ENTRIES SUPPLIED below:

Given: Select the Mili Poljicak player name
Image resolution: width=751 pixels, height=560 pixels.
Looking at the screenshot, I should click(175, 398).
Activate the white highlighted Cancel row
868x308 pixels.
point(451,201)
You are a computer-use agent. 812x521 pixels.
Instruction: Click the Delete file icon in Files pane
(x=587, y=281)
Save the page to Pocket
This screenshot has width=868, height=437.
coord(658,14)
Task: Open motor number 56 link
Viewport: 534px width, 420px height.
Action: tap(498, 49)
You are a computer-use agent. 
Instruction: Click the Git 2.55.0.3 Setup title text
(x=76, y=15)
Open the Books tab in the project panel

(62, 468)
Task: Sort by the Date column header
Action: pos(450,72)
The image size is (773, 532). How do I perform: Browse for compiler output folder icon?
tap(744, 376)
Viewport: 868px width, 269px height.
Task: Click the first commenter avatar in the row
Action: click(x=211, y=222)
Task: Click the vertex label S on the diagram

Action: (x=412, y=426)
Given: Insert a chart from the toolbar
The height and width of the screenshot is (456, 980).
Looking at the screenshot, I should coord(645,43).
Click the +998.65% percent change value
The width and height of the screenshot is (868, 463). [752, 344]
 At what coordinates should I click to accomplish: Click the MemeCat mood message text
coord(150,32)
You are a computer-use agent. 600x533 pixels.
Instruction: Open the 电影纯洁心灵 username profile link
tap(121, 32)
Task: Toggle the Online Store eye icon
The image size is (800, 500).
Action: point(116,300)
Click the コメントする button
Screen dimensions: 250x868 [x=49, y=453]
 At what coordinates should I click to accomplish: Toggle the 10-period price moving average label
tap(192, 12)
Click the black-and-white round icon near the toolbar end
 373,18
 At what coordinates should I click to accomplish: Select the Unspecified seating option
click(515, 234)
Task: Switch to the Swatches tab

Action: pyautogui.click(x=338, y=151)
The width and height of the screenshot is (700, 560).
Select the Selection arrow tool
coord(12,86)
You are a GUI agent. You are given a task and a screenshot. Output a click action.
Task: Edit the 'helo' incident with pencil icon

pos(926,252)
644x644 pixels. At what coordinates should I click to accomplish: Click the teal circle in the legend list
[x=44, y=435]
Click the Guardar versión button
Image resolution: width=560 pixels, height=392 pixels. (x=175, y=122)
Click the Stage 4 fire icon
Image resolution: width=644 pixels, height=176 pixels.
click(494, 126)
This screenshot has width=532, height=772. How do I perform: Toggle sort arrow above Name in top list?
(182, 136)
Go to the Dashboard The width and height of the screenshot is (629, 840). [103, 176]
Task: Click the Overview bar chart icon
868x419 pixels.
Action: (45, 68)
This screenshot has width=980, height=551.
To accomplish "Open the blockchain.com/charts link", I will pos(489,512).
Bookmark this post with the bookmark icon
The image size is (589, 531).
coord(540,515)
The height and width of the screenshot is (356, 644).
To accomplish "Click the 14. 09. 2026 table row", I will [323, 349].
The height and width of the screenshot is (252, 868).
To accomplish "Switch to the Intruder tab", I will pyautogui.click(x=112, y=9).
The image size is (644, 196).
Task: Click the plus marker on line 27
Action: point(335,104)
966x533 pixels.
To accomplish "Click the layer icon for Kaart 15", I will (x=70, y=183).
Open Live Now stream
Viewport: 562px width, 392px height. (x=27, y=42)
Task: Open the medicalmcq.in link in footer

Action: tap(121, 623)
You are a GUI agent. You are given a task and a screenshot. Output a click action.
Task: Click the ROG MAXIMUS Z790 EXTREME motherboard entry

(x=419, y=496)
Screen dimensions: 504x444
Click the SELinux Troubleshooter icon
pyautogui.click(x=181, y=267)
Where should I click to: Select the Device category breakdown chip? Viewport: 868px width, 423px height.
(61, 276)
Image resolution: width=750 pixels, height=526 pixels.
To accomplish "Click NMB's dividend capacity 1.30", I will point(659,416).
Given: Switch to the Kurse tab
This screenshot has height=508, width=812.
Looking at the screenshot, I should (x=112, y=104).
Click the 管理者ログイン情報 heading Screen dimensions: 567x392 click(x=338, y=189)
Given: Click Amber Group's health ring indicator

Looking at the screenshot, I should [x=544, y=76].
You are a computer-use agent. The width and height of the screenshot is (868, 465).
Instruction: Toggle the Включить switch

End of ENTRIES SUPPLIED.

* YOUR TASK
From the first line to the last, retype the material exactly.

* RESULT FOR THIS EXERCISE
Given: Select the Mili Poljicak player name
Image resolution: width=751 pixels, height=560 pixels.
Looking at the screenshot, I should click(175, 398).
Activate the white highlighted Cancel row
868x308 pixels.
point(451,201)
You are a computer-use agent. 812x521 pixels.
Instruction: Click the Delete file icon in Files pane
(x=587, y=281)
Save the page to Pocket
This screenshot has width=868, height=437.
coord(658,14)
Task: Open motor number 56 link
Viewport: 534px width, 420px height.
Action: tap(498, 49)
You are a computer-use agent. 
Instruction: Click the Git 2.55.0.3 Setup title text
(x=76, y=15)
Open the Books tab in the project panel

(62, 468)
Task: Sort by the Date column header
Action: pos(450,72)
The image size is (773, 532). How do I perform: Browse for compiler output folder icon?
tap(744, 376)
Viewport: 868px width, 269px height.
Task: Click the first commenter avatar in the row
Action: click(x=211, y=222)
Task: Click the vertex label S on the diagram

Action: (x=412, y=426)
Given: Insert a chart from the toolbar
The height and width of the screenshot is (456, 980).
Looking at the screenshot, I should coord(645,43).
Click the +998.65% percent change value
The width and height of the screenshot is (868, 463). [752, 344]
 At what coordinates should I click to accomplish: Click the MemeCat mood message text
coord(150,32)
You are a computer-use agent. 600x533 pixels.
Instruction: Open the 电影纯洁心灵 username profile link
tap(121, 32)
Task: Toggle the Online Store eye icon
The image size is (800, 500).
Action: point(116,300)
Click the コメントする button
Screen dimensions: 250x868 [x=49, y=453]
 At what coordinates should I click to accomplish: Toggle the 10-period price moving average label
tap(192, 12)
Click the black-and-white round icon near the toolbar end
 373,18
 At what coordinates should I click to accomplish: Select the Unspecified seating option
click(515, 234)
Task: Switch to the Swatches tab

Action: pyautogui.click(x=338, y=151)
The width and height of the screenshot is (700, 560).
Select the Selection arrow tool
coord(12,86)
You are a GUI agent. You are given a task and a screenshot. Output a click action.
Task: Edit the 'helo' incident with pencil icon

pos(926,252)
644x644 pixels. At what coordinates should I click to accomplish: Click the teal circle in the legend list
[x=44, y=435]
Click the Guardar versión button
Image resolution: width=560 pixels, height=392 pixels. (x=175, y=122)
Click the Stage 4 fire icon
Image resolution: width=644 pixels, height=176 pixels.
click(494, 126)
This screenshot has width=532, height=772. How do I perform: Toggle sort arrow above Name in top list?
(182, 136)
Go to the Dashboard The width and height of the screenshot is (629, 840). [103, 176]
Task: Click the Overview bar chart icon
868x419 pixels.
Action: (45, 68)
This screenshot has width=980, height=551.
To accomplish "Open the blockchain.com/charts link", I will pos(489,512).
Bookmark this post with the bookmark icon
The image size is (589, 531).
coord(540,515)
The height and width of the screenshot is (356, 644).
To accomplish "Click the 14. 09. 2026 table row", I will [323, 349].
The height and width of the screenshot is (252, 868).
To accomplish "Switch to the Intruder tab", I will pyautogui.click(x=112, y=9).
The image size is (644, 196).
Task: Click the plus marker on line 27
Action: point(335,104)
966x533 pixels.
To accomplish "Click the layer icon for Kaart 15", I will (x=70, y=183).
Open Live Now stream
Viewport: 562px width, 392px height. (x=27, y=42)
Task: Open the medicalmcq.in link in footer

Action: tap(121, 623)
You are a GUI agent. You are given a task and a screenshot. Output a click action.
Task: Click the ROG MAXIMUS Z790 EXTREME motherboard entry

(x=419, y=496)
Screen dimensions: 504x444
Click the SELinux Troubleshooter icon
pyautogui.click(x=181, y=267)
Where should I click to: Select the Device category breakdown chip? Viewport: 868px width, 423px height.
(61, 276)
Image resolution: width=750 pixels, height=526 pixels.
To accomplish "Click NMB's dividend capacity 1.30", I will point(659,416).
Given: Switch to the Kurse tab
This screenshot has height=508, width=812.
Looking at the screenshot, I should (x=112, y=104).
Click the 管理者ログイン情報 heading Screen dimensions: 567x392 click(x=338, y=189)
Given: Click Amber Group's health ring indicator

Looking at the screenshot, I should [x=544, y=76].
You are a computer-use agent. The width and height of the screenshot is (868, 465).
Instruction: Toggle the Включить switch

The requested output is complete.